Unser Grundstück ist ein Rohdiamant mit drei Wasserseiten, etwa 4000 Quadratmeter Größe, einem verwunschenen, 100 Jahre alten Haus aus Teakholz, Kokospalmen und Mangobäumen. Wir werden uns im nächsten Jahr der Renovierung und der Gartenanlage widmen und dann vielleicht ein luxuriöses Ferienresort daraus machen, mal sehen. Es hängt alles vom Geld ab, denn es müsste einiges reingesteckt werden. Das Potential ist jedenfalls enorm, wenn man einmal von der 30minütigen Anfahrt aus Aleppey und ein paar Stunden Anfahrt vom nächsten Flughafen absieht. Sobald ich wieder schnelles Internet habe, lade ich ein paar Fotos hoch.
Für den Weg zurück nach Chennai hat Rama zwei Zugtickets gebucht. Reisedauer: 15 Stunden. Liegeplätze: RAC* (*aufgrund der Menschenmassen muss man hier Wochen früher reservieren, und manchmal ist man bis zuletzt auf der Warteliste oder auf „RAC“, was bedeutet, dass man sich einen Schlafplatz teilen muss). Wunderbar. Ick sag mal so: Ich hätte mir vermutlich den Stress gespart und ein Flugticket gekauft, was hier mit etwa 60 Euro bezahlbar ist. Rama fährt gerne Zug, sagt zu Recht, dass dieser deutlich billiger ist (weniger als 10 Euro) und fügt gerne hinzu, dass „this is how you travel in India“. Ich habe mich gefügt. Das Resultat meiner Passivität: Wir hatten zwei nicht bestätigte RAC-Sitze in unterschiedlichen Abteilen. Zunächst setzten wir uns gemeinsam in eins, in der Hoffnung, dass es sich irgendwie klären würde (in Indien klärt sich immer alles irgendwie weil irgendwer nicht kommt, irgendwer bestochen werden kann oder sonst irgendwas Intransparentes passiert).
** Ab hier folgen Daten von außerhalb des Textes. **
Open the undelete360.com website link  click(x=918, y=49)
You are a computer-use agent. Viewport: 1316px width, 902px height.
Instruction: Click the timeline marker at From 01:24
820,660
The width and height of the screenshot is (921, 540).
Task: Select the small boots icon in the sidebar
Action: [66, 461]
So saßen wir also in einem Abteil mit einem Paar, einer Mutter mit zwei quirligen Kindern und deren Mutter. Die Kinder machten unablässig Geräusche, wurden hin und her gereicht und betatschten meinen Computer, woran sie nicht wirklich gehindert wurden. Als es unangenehm wurde, verabschiedete sich Rama in das andere Abteil, um dort unser Glück zu versuchen. Ich quetschte mich ein eine Ecke, schaute einen Film und tat so, als wenn ich die aufdringlichen Kinder nicht bemerken würde. Wie die Nacht werden würde, wusste ich nicht. Ein Abteil hat zwei Doppelbetten, von denen die unteren Bänke tagsüber von den vier (planmäßig vorgesehenen) Passagieren zum Sitzen gebraucht werden. Nun saßen wir hier zu siebt, und das Paar hatte zwei bestätigte Plätze. Mir stand also bevor, mir zwei Liegeplätze irgendwie mit zwei Frauen und zwei Kindern teilen zu müssen. Mir schwante bereits folgendes Szenario: „Mom, mom, can I sleep with auntie*?“, begeistert auf mich und meinen Computer zeigend (*aunties sind alle Frauen über 20, die nicht Mütter sind). Die Mutter: „Would you mind?“, flehend blickend. Und ich, in einem folgenreichen Anflug von Harmonie: „Uhm…OK.“ Mein Selbstmitleid wuchs und wuchs, ebenso wie meine Aggressionen auf Rama, dem ich alle Schuld für alles gab. Um dem Ausdruck zu verleihen, gab ich ihm betont widerwillig Beachtung, als er mich besuchen kam. Als ich, noch mit Kopfhörern, ihn jedoch grinsen und winken sah, änderte sich alles. „Come, come, I have found us two benches!“ Aus dem Schuldigen wurde mein Prinz, mein Retter. Alles fiel von mir ab, ich konnte mein Glück kaum fassen, diese plötzliche Wendung der Dinge. Der Schaffner war wohl ein Tamile oder es gab sonst irgendeine Connection, weswegen Rama geholfen wurde – die Details wollte ich gar nicht wissen. Im Freudentaumel packte ich meine Sachen und bezog mein neues Quartier. Die schäbige, schmale und wenig gepolsterte Bank am Gang des Zuges mit seinen vor Schmutz undurchsichtigen Fenstern wurde meine paradiesische Zuflucht. Alles war gut, und ich schlief tatsächlich 8 Stunden durch und ertrug den Schmerz am nächsten Morgen tapfer.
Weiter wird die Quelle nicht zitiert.